Controversy in Turkey over mega waterway project and key international treaty leads to arrest of retired admirals.
Criticism by dozens of retired Turkish admirals and diplomats warning the government not to open up for debate a key international treaty managing Turkey’s major waterways has created new controversy.
The Turkish government last month approved President Recep Tayyip Erdogan’s plans to build a shipping canal in Istanbul similar to the Panama or Suez canals as an alternative to Turkey’s internationally used straits connecting Asia to Europe.
The 45km (90-mile) Canal Istanbul is projected to cost $9.2bn.
What is Montreux?
However, critics of the project say it opens up the key Montreux Convention signed in 1936 for discussion.
The Montreux Convention regulates the use of the Bosphorus and Dardanelles straits – which link the Black Sea to the Mediterranean Sea – for cargo ships from other countries.
The treaty also grants Turkey rule over the waterways and peacetime guarantees for access for civilian vessels.
According to the text, the passages of war vessels through the straits are subject to restrictions that vary depending on whether they belong to countries with coasts along the Black Sea or not.
Erdogan said in January the Montreux Convention would only apply to the Bosphorus and Dardanelles straits in terms of maritime traffic, not the planned canal.
“Do no worry about that. Montreux only binds the straits. This is totally outside Montreux.”
Who are the critics?
More than 120 retired Turkish ambassadors released a statement on Friday warning the project could put the Montreux Convention in jeopardy and negatively affect Turkey’s “absolute sovereignty” over the waterways.
Following that up, an open letter was signed by 104 retired admirals and published overnight on Saturday, causing an uproar among government officials who said it harkened back to coup times of Turkey’s past.
Admirals said the treaty allowed Turkey to maintain its neutrality during World War II, calling it “the biggest diplomatic victory that completed the Lausanne Peace Treaty”, which determined most of modern Turkey’s borders.
“We are of the opinion that there is a need to avoid any statements and actions that could cause the Montreux Convention, an important treaty in terms of Turkey’s survival, to be brought up for discussion,” the statement said.
Turkey’s opposition parties have also expressed similar criticism of the project in previous months.
Investigation and detentions
In addition to the harsh public reaction by officials, who said they viewed the admirals’ letter as an attempt to intervene in civilian politics, Turkish prosecutors opened an investigation.
Ten retired admirals who signed the open letter were detained. Four other suspects were ordered to report within three days to Ankara police, which opted not to detain them because of their age.
The former senior military leaders are reportedly accused of “using force and violence to get rid of the constitutional order”.
The Turkish military staged three coups between 1960 and 1980 and another recent attempt in 2016.
The failed overthrow of Erdogan by a group in the military in 2016 was blamed on followers of United States-based Muslim preacher and businessman Fethullah Gulen.

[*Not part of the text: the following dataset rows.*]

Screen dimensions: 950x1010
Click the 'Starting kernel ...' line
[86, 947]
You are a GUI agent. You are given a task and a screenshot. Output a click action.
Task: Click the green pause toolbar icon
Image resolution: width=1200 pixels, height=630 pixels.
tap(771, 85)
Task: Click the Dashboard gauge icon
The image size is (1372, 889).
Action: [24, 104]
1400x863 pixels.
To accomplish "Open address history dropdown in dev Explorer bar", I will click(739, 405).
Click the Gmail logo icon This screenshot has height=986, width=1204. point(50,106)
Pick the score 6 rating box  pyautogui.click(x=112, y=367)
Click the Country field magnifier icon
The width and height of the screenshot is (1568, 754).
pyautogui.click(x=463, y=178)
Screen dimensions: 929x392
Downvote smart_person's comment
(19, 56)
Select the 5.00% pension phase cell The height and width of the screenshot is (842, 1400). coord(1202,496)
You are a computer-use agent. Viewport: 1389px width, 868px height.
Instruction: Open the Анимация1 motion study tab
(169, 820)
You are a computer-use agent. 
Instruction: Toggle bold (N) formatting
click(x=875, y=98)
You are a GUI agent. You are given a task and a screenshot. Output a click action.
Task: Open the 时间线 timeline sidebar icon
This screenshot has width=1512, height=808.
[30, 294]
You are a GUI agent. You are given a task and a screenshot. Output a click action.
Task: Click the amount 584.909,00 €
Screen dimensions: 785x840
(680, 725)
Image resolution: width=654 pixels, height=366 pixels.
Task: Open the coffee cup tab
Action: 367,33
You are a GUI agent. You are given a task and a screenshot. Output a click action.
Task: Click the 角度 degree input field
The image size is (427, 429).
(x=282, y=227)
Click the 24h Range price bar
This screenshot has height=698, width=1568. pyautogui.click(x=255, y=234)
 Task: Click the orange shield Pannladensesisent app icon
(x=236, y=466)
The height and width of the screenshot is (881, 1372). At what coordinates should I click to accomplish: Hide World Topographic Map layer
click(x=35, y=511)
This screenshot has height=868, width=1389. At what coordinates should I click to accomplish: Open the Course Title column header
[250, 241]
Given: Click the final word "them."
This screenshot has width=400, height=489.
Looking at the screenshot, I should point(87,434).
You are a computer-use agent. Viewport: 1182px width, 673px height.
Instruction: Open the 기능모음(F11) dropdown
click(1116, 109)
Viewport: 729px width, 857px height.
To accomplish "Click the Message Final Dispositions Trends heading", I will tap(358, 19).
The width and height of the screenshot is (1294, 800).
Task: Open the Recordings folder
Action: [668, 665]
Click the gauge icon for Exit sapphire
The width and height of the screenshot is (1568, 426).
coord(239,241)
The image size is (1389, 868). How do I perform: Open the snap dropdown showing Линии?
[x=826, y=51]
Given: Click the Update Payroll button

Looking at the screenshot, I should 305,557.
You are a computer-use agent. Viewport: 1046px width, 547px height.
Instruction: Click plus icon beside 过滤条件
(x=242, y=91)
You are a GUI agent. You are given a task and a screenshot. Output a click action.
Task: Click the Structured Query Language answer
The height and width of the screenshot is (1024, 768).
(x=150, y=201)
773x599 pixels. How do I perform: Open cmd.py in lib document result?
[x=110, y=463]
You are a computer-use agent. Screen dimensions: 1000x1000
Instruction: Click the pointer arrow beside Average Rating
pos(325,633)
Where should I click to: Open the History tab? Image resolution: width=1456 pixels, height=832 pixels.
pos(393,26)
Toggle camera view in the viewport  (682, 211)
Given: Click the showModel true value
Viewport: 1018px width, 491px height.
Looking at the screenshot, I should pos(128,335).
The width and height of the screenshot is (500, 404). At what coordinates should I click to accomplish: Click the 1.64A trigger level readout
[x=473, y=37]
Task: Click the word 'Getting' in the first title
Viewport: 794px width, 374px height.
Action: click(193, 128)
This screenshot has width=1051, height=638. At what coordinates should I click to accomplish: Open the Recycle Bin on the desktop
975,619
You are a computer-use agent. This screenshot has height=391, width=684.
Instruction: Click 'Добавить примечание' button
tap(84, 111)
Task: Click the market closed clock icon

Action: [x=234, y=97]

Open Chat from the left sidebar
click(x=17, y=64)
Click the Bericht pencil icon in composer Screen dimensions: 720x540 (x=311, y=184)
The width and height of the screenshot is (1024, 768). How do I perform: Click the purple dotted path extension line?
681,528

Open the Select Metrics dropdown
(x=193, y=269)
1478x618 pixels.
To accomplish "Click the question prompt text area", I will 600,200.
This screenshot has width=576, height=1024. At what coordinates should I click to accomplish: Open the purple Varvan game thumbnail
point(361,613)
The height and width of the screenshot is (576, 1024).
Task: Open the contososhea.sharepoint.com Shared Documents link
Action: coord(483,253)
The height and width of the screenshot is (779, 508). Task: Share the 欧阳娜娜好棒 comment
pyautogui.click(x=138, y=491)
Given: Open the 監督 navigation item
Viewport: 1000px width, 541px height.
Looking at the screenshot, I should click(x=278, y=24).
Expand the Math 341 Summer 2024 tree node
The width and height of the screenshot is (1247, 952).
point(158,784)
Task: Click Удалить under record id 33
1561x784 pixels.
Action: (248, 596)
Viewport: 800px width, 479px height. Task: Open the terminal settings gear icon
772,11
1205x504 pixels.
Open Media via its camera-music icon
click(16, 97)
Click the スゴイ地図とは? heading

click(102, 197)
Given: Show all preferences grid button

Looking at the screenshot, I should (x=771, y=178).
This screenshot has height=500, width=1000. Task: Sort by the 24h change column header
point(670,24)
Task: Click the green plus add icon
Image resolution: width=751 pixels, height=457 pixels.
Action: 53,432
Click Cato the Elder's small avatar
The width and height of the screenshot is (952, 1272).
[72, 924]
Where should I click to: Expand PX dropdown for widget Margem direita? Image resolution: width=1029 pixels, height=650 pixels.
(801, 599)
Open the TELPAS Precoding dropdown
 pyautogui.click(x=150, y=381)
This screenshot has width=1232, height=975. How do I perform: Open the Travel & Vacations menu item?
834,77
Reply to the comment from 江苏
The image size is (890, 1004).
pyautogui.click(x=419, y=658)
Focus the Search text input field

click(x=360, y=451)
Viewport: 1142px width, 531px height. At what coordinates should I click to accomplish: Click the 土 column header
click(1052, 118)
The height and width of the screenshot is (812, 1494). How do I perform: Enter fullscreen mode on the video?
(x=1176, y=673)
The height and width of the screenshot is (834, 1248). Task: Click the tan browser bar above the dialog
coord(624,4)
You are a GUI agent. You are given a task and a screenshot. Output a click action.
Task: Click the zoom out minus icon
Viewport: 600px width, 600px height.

The government has accused Gulen’s backers of forming a “parallel state” following its own agenda inside state institutions, including the police, judiciary and military.
Following the failed coup, tens of thousands of people were held pending trial and civil servants, military personnel and others were jailed, sacked or suspended. More than 20,000 people have been expelled from the Turkish military.
Turkey’s Western allies and rights groups have condemned the government over the crackdowns, purges and weakening of judicial independence after the 2016 putsch, accusing the government of using it as a pretext to silence opposition.
Ankara says the country upholds the rule of law and necessary moves are taken with the aim to remove Gulen’s supporters from state institutions.